(2015年1月27日付 英フィナンシャル・タイムズ紙)

 中国有数の富豪が、インフラ工事契約に関する支払いが遅れているとの理由で6つの地方政府を訴えている。中国で政府が訴えられるのは稀なことで、経済全体に広がる未払いの債務のリスクが浮き彫りにされた格好だ。

 中国の地方政府による借り入れはここ数年急増しており、新規の借り入れの大半が既存の借り入れの元利返済に充てられている。そのため、地方政府のデフォルト(債務不履行)が本格的な金融危機を引き起こしかねないとの懸念も浮上している。

中国で異例の訴訟、「必要なら最高裁まで争う」

 中国太平洋建設集団(CPCG)の創業者、厳介和氏は26日、地方政府をこのように訴えたのは同社が初めてだと語った。「必要なら、最高裁まで争うつもりだ」とも述べ、「間違いなく我々が勝つ。記録も証拠も明白だ」と付け加えた。

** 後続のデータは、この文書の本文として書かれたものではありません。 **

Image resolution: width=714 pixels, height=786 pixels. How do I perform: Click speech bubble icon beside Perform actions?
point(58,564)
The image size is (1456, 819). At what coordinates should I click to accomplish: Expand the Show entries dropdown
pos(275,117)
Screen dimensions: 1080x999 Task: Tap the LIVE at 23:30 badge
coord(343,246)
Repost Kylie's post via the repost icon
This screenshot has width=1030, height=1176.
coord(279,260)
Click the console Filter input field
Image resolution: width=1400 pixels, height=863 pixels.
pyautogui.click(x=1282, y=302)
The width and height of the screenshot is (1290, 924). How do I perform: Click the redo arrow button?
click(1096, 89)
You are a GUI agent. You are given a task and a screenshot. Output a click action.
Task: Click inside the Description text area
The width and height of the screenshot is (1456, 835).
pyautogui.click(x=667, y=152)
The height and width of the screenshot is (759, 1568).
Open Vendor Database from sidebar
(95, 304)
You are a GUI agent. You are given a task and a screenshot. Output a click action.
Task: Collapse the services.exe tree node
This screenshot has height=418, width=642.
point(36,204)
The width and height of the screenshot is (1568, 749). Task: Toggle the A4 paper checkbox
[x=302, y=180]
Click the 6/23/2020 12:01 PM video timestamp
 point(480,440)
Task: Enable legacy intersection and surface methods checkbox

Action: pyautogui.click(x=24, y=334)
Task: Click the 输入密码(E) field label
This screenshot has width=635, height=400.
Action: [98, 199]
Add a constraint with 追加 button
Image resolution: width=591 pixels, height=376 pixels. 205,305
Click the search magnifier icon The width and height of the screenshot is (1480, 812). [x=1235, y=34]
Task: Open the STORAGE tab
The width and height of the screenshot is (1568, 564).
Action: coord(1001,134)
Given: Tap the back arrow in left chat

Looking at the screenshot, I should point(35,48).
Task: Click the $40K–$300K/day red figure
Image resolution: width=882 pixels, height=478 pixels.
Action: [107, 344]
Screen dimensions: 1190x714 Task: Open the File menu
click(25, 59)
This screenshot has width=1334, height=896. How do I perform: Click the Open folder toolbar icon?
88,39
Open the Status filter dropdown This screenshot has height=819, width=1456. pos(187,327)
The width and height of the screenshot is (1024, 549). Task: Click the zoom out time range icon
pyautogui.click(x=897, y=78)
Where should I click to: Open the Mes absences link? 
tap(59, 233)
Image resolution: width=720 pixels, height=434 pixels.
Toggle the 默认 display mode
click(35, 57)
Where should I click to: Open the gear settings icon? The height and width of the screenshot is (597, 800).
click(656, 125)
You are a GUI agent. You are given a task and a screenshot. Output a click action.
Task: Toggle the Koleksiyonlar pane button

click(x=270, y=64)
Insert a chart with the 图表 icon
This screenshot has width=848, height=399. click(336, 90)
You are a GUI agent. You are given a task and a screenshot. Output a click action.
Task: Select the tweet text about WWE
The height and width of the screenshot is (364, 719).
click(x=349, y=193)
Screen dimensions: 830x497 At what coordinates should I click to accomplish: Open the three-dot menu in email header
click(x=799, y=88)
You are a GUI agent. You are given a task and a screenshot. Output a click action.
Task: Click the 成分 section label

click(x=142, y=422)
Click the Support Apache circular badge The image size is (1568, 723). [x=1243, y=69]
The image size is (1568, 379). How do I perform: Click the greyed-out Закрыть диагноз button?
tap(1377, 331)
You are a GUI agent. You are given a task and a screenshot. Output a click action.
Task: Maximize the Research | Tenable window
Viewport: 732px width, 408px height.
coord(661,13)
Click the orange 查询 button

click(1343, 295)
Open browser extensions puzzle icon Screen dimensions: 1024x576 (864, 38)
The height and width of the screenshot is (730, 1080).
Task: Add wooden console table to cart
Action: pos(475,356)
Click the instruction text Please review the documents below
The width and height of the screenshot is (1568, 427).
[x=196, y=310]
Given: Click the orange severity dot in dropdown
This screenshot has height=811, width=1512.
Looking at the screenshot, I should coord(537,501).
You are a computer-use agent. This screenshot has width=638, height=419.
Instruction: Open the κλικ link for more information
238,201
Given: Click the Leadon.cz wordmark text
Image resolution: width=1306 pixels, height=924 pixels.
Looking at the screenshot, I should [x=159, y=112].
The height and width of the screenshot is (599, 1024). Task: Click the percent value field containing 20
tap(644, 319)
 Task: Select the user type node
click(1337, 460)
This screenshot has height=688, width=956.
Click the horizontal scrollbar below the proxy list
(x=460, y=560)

 CPCGは、国有企業が伝統的に支配してきた中国インフラ整備業界で最大の民間企業。昨年は600億ドルの売上高を計上し、世界の企業番付「フォーブス500」で第166位となった。また厳介和氏は、中国の民間調査会社、胡潤研究院が昨年まとめた中国の長者番付で第7位にランクされており、その資産は142億ドルに上ると推計されている。

 訴えられたのは市および県の6政府。中国国家統計局の馬建堂局長は先週、地方政府の債務は中国経済にとって最大のリスクの1つになっていると強調した。先週発表された中国の昨年の経済成長率は、24年ぶりの低水準にとどまった。

 また中国の審計署(会計検査院に相当)によれば、2010年末に10兆7000億元だった地方政府の債務残高は、昨年6月までに18兆元に増えている。

 地方政府の昨年の債務残高のうち、CPCGが特化している「ビルド・アンド・トランスファー(BT)*1」方式でのインフラ整備プロジェクトによる債務は約8%、額にして1兆5000億元を占めていた。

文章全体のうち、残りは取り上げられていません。